Tu pars et tu ne sais jamais si tu vas réussir ou pas. Les vents changent et tu ne sais jamais comment l’expédition va finir.

— Éric McNair-Landry, aventurier

Une voile fend le silence blanc, portée par le vent au cœur de l’immensité gelée.

Courtoisie

« J’aime partir pour être en nature, loin de la ville, me reconnecter », explique Clémentine. Elle a commencé le ski cerf-volant l’an dernier et tenait à profiter de cette longue journée sur la glace pour observer les changements de neige, de vent, et traverser ses premiers ondins glaciels. « Le but de ce voyage, c’était surtout d’apprendre, parce que j’ai très peu d’expérience, alors que là, j’ai un des meilleurs kiteskiers au monde avec moi. »

Éric McNair-Landry pratique le ski aérotracté depuis vingt-cinq ans. Il a grandi à Iqaluit, où il a commencé à organiser des expéditions, d’abord en ski ou en traineau à chiens, avant de se spécialiser dans les longues traversées à l’aide d’un cerf-volant de traction. Installé à Yellowknife depuis dix ans, il a parcouru plus de 20 000 kilomètres sur des terrains glacés, du Groenland à l’Antarctique, en passant par le Nunavut. Il est issu d’une famille d’explorateurs, où l’aventure se transmet de génération en génération.

Ce qu’il apprécie dans le ski cerf-volant, c’est l’imprévisibilité : « Tu pars et tu ne sais jamais si tu vas réussir ou pas. Les vents changent et tu ne sais jamais comment l’expédition va finir », il explique. Ce jour-là, après un bon début de progression, les vents avaient soudainement chuté. Éric estimait qu’ils se trouvaient à environ 25 kilomètres de la ville – une distance trop importante pour envisager un retour à pied sans difficulté. La situation devenait incertaine, et ils se demandaient s’il valait mieux continuer en espérant que le vent revienne, ou tenter de revenir avec ce qu’il en restait.

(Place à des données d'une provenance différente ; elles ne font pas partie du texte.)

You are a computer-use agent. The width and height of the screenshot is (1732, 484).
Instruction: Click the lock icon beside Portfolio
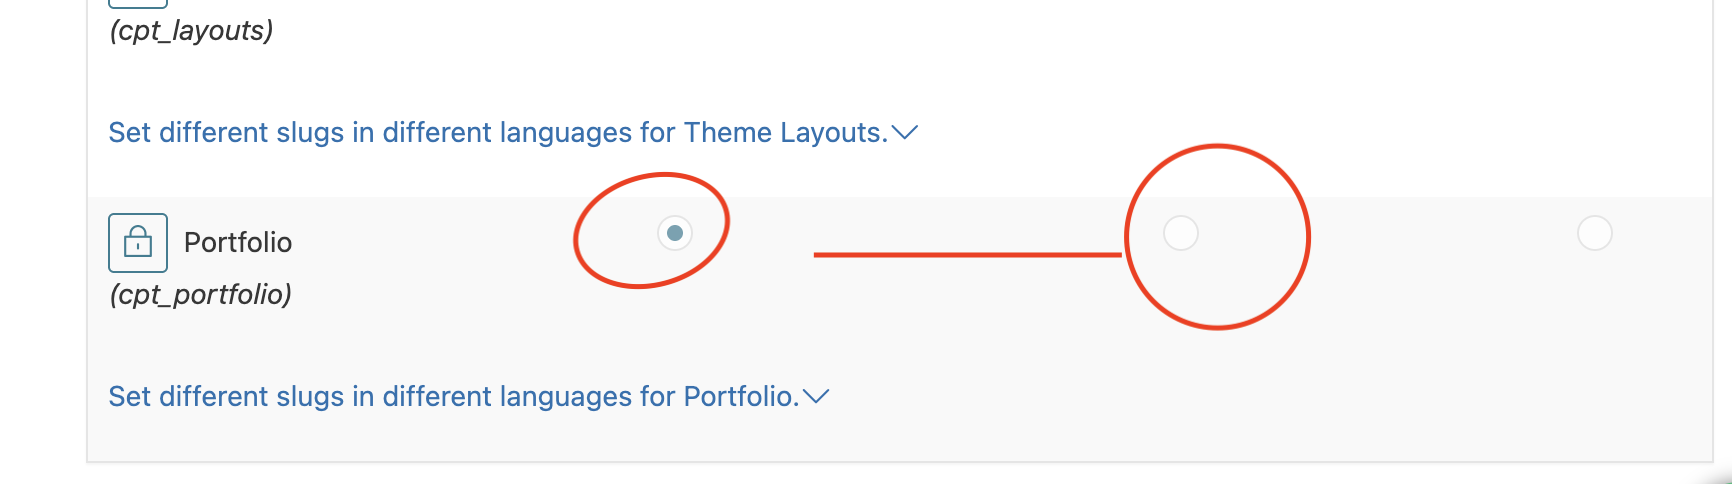point(138,242)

Il décrit un sport tactique, où les décisions s’adaptent au moindre changement. « On a besoin des stratégies pour s’assurer qu’on peut continuer. Par exemple, quand les vents tombent, il faut aller au milieu de la baie où il y a peut-être plus de vent, ou sur le bord sous le vent où le vent se compresse. »

Selon lui, le Grand lac des Esclaves constitue un terrain idéal pour le ski aérotracté : vaste, gelé pendant la majeure partie de l’année et facilement accessible. Il estime que c’est une excellente destination pour s’entrainer ou réaliser de courtes expéditions, en raison de la qualité fréquente de la neige, du relief peu accidenté et des vents généralement prévisibles.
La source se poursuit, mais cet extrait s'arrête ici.